Top of Material supplied

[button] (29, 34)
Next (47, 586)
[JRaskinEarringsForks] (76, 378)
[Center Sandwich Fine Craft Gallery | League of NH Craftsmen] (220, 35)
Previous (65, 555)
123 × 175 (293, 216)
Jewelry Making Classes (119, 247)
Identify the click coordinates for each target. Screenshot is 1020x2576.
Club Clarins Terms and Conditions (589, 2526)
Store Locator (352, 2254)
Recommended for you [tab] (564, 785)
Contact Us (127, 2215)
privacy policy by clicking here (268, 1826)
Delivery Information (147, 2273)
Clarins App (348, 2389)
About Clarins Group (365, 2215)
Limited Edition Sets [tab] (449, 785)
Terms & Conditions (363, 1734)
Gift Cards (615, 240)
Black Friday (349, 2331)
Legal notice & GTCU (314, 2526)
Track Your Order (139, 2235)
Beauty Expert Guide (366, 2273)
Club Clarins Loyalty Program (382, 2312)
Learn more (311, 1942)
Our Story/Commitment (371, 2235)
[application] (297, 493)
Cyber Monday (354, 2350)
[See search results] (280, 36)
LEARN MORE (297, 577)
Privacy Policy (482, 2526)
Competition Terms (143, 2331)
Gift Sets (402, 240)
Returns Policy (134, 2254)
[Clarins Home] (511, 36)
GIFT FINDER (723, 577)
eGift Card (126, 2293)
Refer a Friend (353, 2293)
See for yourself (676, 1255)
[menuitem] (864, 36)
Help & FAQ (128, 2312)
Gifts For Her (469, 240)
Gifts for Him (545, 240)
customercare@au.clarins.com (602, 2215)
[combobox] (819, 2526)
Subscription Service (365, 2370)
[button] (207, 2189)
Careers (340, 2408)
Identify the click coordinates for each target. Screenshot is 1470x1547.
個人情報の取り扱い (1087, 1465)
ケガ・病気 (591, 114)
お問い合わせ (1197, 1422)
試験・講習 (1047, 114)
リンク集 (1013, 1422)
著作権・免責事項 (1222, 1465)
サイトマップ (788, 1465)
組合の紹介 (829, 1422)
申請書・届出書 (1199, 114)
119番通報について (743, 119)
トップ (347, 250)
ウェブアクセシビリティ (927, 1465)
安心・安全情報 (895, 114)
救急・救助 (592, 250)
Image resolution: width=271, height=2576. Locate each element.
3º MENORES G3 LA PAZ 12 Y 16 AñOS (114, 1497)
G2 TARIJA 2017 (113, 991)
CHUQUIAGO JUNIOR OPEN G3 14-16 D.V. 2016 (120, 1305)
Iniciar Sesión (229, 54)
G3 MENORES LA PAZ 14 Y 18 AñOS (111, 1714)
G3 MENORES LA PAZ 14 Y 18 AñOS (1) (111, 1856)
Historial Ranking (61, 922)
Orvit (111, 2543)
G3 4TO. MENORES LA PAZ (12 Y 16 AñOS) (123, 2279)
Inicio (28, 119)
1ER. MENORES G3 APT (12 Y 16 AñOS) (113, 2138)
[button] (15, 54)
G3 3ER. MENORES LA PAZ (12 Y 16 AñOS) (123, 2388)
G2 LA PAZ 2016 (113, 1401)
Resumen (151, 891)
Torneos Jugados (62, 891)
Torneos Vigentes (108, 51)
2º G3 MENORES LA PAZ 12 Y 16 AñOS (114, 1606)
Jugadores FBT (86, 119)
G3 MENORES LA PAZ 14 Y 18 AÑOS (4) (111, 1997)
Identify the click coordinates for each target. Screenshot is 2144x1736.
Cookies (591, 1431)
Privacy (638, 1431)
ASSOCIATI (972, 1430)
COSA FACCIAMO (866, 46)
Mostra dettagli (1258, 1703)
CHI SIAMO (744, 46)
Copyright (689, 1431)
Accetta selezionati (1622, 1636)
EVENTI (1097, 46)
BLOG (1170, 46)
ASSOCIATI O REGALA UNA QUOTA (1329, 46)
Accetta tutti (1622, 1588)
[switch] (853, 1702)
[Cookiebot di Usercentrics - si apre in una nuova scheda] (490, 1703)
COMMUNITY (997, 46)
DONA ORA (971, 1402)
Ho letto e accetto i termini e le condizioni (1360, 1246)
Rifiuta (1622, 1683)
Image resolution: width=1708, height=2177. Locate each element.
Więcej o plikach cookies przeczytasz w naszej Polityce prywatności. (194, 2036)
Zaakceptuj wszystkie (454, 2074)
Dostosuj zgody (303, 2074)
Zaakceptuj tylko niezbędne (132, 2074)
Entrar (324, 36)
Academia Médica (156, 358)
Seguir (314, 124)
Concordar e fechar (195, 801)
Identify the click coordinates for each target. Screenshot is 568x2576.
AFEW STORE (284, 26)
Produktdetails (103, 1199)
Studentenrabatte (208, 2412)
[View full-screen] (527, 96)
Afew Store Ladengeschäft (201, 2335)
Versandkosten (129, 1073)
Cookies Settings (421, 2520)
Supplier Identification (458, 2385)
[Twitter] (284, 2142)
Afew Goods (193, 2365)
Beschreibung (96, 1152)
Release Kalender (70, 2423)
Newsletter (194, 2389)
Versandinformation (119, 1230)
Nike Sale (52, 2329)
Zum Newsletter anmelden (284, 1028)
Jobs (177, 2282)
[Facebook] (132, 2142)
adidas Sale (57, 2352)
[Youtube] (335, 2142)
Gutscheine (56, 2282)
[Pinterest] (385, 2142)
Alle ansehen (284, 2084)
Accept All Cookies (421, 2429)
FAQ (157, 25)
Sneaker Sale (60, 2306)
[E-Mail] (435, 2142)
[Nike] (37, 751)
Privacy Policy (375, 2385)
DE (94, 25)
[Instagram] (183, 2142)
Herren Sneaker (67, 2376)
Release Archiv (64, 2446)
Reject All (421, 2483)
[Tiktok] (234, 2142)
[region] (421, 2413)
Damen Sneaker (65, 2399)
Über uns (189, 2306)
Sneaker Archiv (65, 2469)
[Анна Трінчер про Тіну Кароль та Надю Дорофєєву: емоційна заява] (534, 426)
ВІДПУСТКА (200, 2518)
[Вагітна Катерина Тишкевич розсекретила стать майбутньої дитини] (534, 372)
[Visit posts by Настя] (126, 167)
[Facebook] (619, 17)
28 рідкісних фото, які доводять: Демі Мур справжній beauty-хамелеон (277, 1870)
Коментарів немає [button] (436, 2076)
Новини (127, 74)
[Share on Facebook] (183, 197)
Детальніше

Bottom of Material supplied

Exercise
Your answer should be the lines above, from the line containing "Screenshot is 2144x1736." up to and including the line containing "Zaakceptuj wszystkie (454, 2074)", reproduced exactly and with nothing else.

Exercise response
Identify the click coordinates for each target. Screenshot is 2144x1736.
Cookies (591, 1431)
Privacy (638, 1431)
ASSOCIATI (972, 1430)
COSA FACCIAMO (866, 46)
Mostra dettagli (1258, 1703)
CHI SIAMO (744, 46)
Copyright (689, 1431)
Accetta selezionati (1622, 1636)
EVENTI (1097, 46)
BLOG (1170, 46)
ASSOCIATI O REGALA UNA QUOTA (1329, 46)
Accetta tutti (1622, 1588)
[switch] (853, 1702)
[Cookiebot di Usercentrics - si apre in una nuova scheda] (490, 1703)
COMMUNITY (997, 46)
DONA ORA (971, 1402)
Ho letto e accetto i termini e le condizioni (1360, 1246)
Rifiuta (1622, 1683)
Image resolution: width=1708, height=2177. Locate each element.
Więcej o plikach cookies przeczytasz w naszej Polityce prywatności. (194, 2036)
Zaakceptuj wszystkie (454, 2074)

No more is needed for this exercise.